1 Response for “Hard work leads to balanced catch-sharing plan”

  1. Tom-

    How exactly do we catch less fish under any of the alternatives provided under the CSP (compared to the GHL under which we currently fish) and it results in more fish? That argument is nonsensical. Just because alternative 3 is less bad than the most conservative allocation doesn’t mean it is good or isn’t actually significantly less fish than we’re currently allocated.

    You’re suggesting that our over harvest was a willful and intentional plan to take away fish from the commercial sector by illegal and unethical fishing practices. In reality, we were simply given the wrong management measures to live within our allocation.

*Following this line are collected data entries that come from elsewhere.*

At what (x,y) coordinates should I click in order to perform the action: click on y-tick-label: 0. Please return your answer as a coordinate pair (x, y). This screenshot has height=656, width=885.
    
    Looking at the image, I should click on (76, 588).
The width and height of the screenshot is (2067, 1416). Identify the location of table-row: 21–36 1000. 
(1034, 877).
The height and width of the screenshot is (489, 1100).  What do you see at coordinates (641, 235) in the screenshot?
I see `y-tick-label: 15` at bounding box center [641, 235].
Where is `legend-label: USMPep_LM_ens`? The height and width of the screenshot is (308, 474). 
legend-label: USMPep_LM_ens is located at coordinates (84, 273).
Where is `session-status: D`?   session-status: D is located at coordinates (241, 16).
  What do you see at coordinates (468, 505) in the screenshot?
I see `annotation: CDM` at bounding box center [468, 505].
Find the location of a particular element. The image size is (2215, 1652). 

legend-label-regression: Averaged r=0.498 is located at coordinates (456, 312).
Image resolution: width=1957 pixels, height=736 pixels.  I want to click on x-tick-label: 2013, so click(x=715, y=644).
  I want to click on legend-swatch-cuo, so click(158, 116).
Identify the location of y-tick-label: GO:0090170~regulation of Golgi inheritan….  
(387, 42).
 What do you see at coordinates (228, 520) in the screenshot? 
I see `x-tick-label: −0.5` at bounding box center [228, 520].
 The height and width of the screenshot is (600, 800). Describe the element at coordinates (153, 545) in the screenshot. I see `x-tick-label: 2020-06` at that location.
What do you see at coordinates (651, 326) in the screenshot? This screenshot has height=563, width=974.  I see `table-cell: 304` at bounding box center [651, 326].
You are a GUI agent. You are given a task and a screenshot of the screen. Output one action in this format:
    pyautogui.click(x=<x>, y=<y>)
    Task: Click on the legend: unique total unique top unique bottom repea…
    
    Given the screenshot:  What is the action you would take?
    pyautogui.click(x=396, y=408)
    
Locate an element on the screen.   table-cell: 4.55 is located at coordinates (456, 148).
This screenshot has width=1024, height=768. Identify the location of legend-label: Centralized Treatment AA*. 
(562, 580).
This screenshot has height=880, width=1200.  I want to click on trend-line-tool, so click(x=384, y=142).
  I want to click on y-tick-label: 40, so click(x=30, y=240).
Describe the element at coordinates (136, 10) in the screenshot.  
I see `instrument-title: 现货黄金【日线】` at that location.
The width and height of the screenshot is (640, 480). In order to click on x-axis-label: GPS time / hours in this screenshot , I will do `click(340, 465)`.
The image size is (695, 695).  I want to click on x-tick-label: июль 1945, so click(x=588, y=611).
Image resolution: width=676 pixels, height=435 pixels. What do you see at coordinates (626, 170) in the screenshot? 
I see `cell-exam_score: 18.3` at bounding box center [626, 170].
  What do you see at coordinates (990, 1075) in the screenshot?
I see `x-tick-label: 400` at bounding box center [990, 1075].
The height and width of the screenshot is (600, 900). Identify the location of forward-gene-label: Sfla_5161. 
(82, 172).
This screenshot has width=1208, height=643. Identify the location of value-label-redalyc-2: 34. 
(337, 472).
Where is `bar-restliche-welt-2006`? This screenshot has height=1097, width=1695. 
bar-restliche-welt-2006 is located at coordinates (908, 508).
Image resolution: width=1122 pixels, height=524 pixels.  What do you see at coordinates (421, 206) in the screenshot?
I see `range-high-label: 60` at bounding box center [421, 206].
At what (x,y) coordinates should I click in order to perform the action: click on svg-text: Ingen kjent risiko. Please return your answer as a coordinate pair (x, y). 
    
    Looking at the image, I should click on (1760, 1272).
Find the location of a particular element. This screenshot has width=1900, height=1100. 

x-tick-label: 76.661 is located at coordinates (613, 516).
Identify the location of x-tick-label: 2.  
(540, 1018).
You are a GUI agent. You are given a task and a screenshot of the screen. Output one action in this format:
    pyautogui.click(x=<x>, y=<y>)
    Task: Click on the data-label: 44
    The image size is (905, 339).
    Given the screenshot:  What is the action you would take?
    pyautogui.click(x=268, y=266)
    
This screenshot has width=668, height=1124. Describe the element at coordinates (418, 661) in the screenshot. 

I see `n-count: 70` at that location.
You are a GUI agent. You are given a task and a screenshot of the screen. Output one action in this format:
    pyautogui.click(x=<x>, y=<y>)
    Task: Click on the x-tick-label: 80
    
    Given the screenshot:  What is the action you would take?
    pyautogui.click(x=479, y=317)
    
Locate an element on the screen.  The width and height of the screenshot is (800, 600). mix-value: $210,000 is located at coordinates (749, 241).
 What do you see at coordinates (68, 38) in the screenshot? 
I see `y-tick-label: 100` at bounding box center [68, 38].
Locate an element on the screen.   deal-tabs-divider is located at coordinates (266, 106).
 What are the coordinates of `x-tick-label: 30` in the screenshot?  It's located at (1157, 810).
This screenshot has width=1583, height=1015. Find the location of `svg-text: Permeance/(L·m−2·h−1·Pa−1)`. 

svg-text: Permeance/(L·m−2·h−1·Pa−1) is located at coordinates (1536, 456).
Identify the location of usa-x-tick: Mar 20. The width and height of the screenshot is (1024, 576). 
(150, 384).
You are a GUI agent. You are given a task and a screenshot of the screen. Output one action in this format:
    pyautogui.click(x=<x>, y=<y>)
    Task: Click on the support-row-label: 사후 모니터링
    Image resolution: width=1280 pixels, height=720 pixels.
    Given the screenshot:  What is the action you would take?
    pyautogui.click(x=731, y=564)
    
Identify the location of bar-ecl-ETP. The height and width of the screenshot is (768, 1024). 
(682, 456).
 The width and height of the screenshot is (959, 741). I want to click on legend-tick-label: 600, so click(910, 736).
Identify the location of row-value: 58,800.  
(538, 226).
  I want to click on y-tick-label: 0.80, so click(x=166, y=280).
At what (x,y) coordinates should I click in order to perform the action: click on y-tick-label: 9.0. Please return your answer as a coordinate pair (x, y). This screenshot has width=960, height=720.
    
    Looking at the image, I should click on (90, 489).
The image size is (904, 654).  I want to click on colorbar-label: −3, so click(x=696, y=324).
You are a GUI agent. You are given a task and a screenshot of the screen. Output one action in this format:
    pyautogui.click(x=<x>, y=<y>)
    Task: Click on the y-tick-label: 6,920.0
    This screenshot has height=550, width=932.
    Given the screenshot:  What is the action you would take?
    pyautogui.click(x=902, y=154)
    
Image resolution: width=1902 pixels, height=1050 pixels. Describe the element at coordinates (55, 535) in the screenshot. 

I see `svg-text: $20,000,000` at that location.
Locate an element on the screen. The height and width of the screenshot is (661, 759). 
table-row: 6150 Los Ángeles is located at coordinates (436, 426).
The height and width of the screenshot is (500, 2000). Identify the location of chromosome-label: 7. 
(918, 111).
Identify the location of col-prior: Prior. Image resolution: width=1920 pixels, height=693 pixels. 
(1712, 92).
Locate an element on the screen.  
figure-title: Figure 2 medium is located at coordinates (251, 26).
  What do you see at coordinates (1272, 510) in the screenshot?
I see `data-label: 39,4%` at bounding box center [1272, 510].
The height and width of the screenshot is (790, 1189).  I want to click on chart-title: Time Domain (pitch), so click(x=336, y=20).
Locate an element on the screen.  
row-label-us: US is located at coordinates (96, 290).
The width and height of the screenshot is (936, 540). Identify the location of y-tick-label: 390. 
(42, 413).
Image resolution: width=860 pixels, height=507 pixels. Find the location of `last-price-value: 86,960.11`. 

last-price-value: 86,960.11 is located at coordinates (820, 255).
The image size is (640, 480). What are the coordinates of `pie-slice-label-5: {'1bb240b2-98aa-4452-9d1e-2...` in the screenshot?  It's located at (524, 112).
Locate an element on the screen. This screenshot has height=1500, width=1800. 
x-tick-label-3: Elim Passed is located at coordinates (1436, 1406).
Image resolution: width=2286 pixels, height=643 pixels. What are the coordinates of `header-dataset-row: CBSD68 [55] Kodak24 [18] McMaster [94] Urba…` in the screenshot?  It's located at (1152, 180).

    Since the adoption of the Charter Halibut Permit program and the establishment of the Charter Implementation Committee, industry and agency have effectively kept the charter sector within, or well below, their annual allocations. The dirty little secret you’re trying to avoid is that when you combine the underages for 2C and 3A, we’re actually cumulatively under our allocations with the GHL.

    Tom, be honest. . .the move from Closed Area to Coastwide Assessment hurt both Commercial and Charter operators in Southeast.

    As I’ve said, our objection to CSP has nothing to do with moving from the GHL “stair step” model to a percentage based model that floats with abundance, it has to do with the base level of allocation adopted by the Council in December 2012.

    Do you challenge the correctness of AJOC’s reporting when Molly Dischner wrote: “Had the percentages been in affect in 2012, the charter industry would have received a smaller allocation than the guideline harvest level, or GHL. The allocation in 2C would have been 633,000 pounds, less than the actual 2012 GHL of 931,000 pounds.”?

    In light of the above quote we would have been nearly 300,000 lbs. under our GHL allocation, but more importatnly 12,000 lbs. under our actual catch. It isn’t about more fish, it is about enough fish to keep this sector as a meaningful economic contributor Alaska’s coastal communities.